Alleged money laundering: Court summons Rural Electrification Agency MD, others
A Federal High Court in Abuja on Tuesday summoned Rural Electrification Agency (REA) Managing Director, Ahmad Salihijo Ahmad and four directors of private companies.
The charges of breach of Public Procurement Act were pressed by Donnington Ltd against Velocity Logistics, Winslow Logistics, Equal Logistics, Sahams Crystal Investment, and Antaser Nig Ltd.
The other defendants are Alkali Habib (a Director in TAJ Bank), Edwin Iyk Anyadigibe, Abdulmumini Haruna and Innocent Nwobodo.
Ahmad and the rest are facing a 10 count-charge bordering on violation of the Anti-Money Laundering Act including non-declaration of companies’ financial transactions.
Their alleged offences violated Section 5 (1) (a) (I) of the Money Laundering (Prohibition) Act of 2011, and punishable under Section 16 (2) (b) of the same Act.
The prosecution counsel, Bala Sanga said the plaintiff relied on the 2022 decision of the Supreme Court in the case of RAPHAEL OBIJIAKU V CHIEF JOE OBIJIAKU which empowers citizens to prosecute crimes.
Defence lawyer to Antaser, Abdul Mohammed argued against the propriety of the case, saying it was not within the power of the plaintiff to prosecute without a fiat from the Attorneys-General.
However, counsel to Velocity Logistics, Winslow Logistics, Equal Logistics and Sahams Crystal Investment, Mohammed Ndarahi (SAN) pleaded for time to open their case, citing late commission by his clients.
Justice James Kolawole Omotosho adjourned the case concerning Velocity Logistics, Winslow Logistics, Equal Logistics and Sahams Crystal Investment to June 19.
The judge also ordered that their directors be physically present on the day, while he fixed June 29 for that of Antasar and its director, Nwobodo.

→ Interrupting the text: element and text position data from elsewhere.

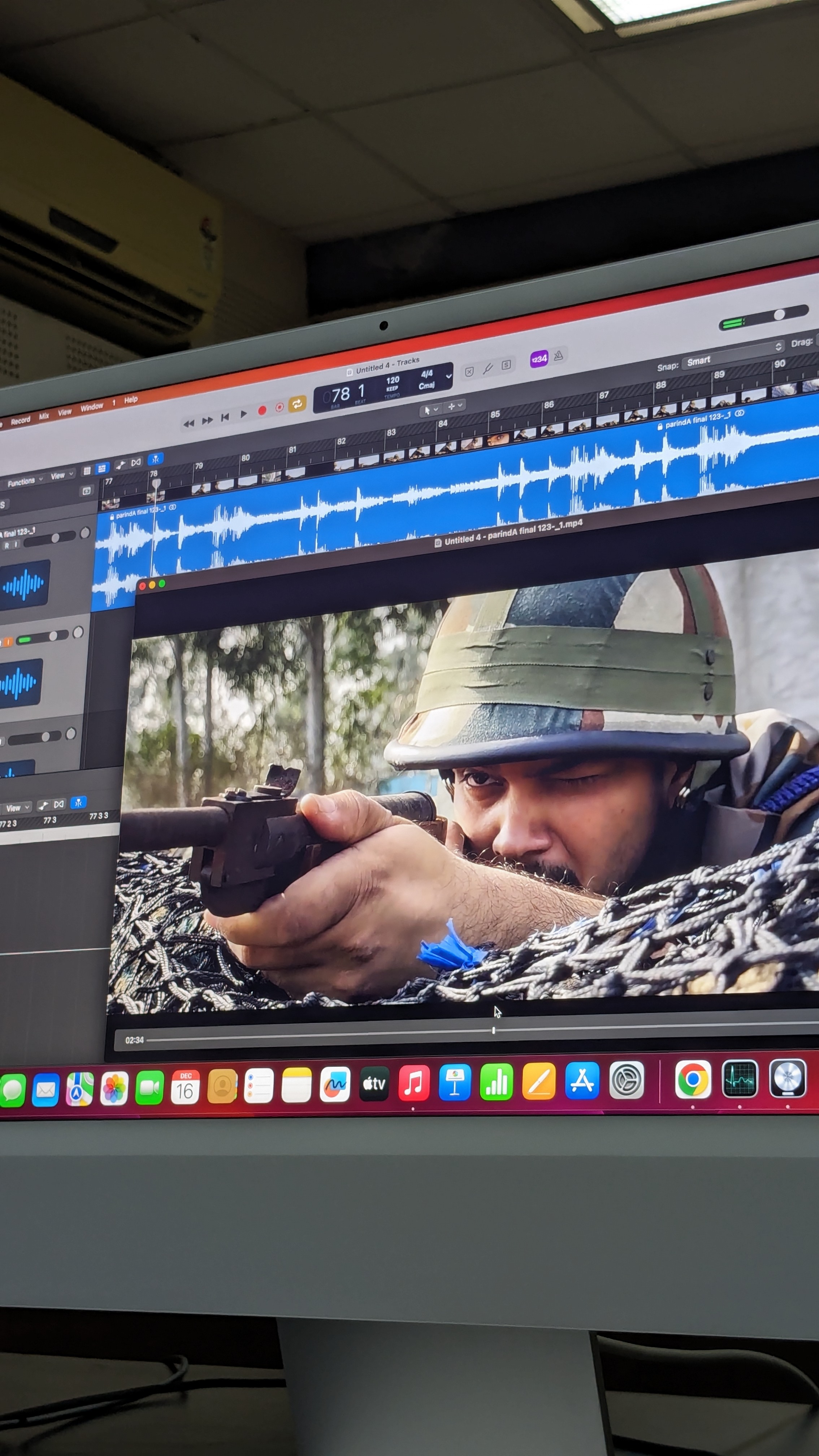The width and height of the screenshot is (819, 1456).
Task: Click the track's R record-enable button
Action: click(x=7, y=545)
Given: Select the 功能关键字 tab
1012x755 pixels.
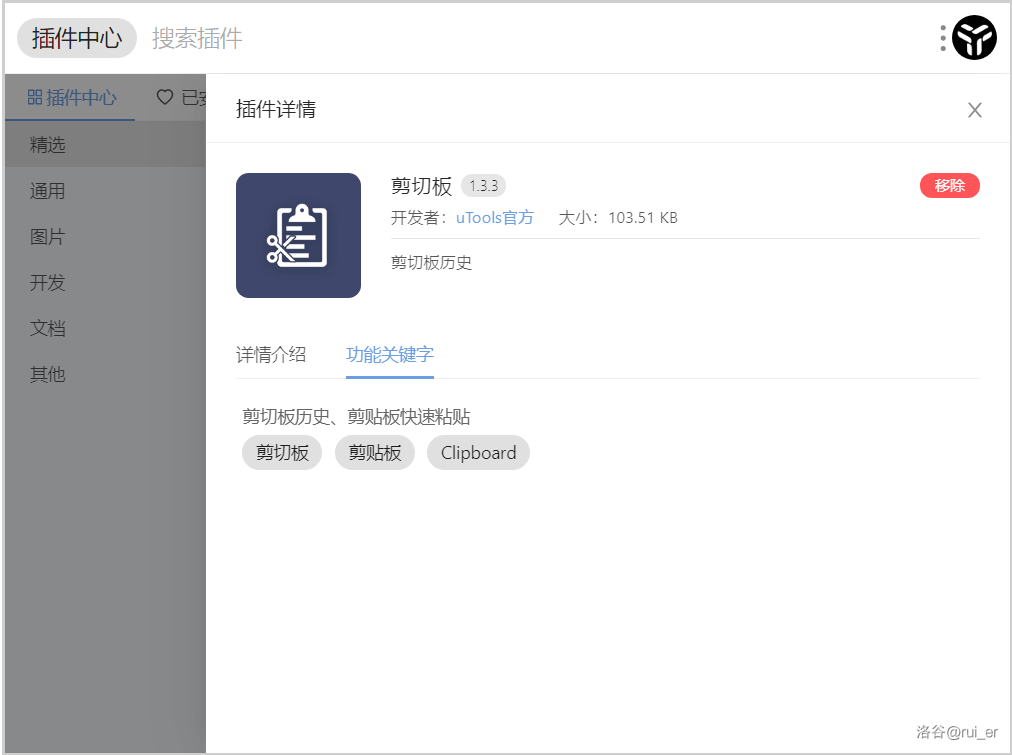Looking at the screenshot, I should [389, 354].
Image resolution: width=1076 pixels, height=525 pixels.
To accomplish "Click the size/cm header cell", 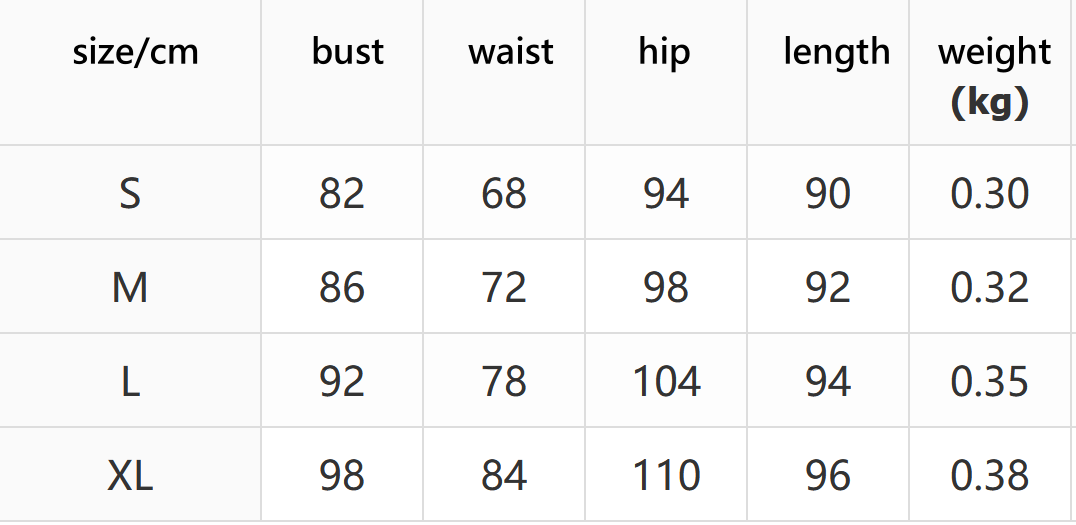I will point(135,52).
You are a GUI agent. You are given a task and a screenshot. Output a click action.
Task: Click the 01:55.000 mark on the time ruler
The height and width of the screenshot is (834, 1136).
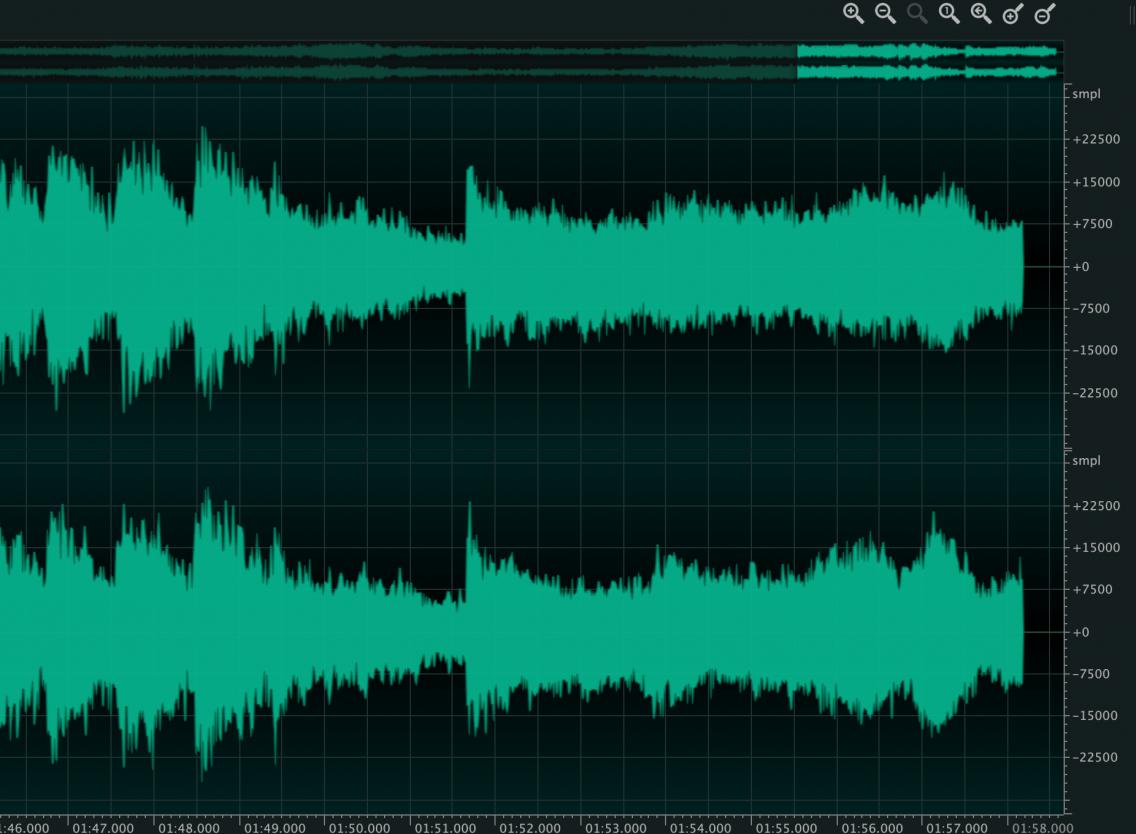pos(786,827)
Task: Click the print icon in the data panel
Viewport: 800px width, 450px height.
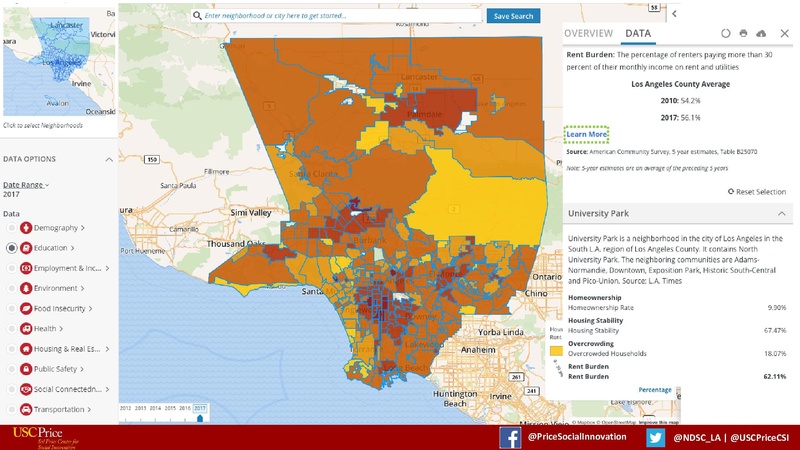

The plaintiff had, through its MD, Mohammad Sani, narrated how they got a directive from President Muhammadu Buhari to take up the newly-introduced Cargo Tracking Note.
The note is aimed at securing seaports and shorelines against terrorism, shipments of illegal weapons, other sharp practices and also generate revenue for the federal government.
“Notwithstanding our financial commitment and satisfying all the legal procurement requirements, the Bureau of Public Procurement refused us the Certificate of No-Objection, in defiance of the Attorney-General’s directive.
“Instead, the BPP Director-General issued the No-Objection Certificates to the five companies that were not in the picture from inception.”
The plaintiff urged the government not to condone contraventions of the Money Laundering Act and non-compliance with statutory provisions by company directors chasing government contracts.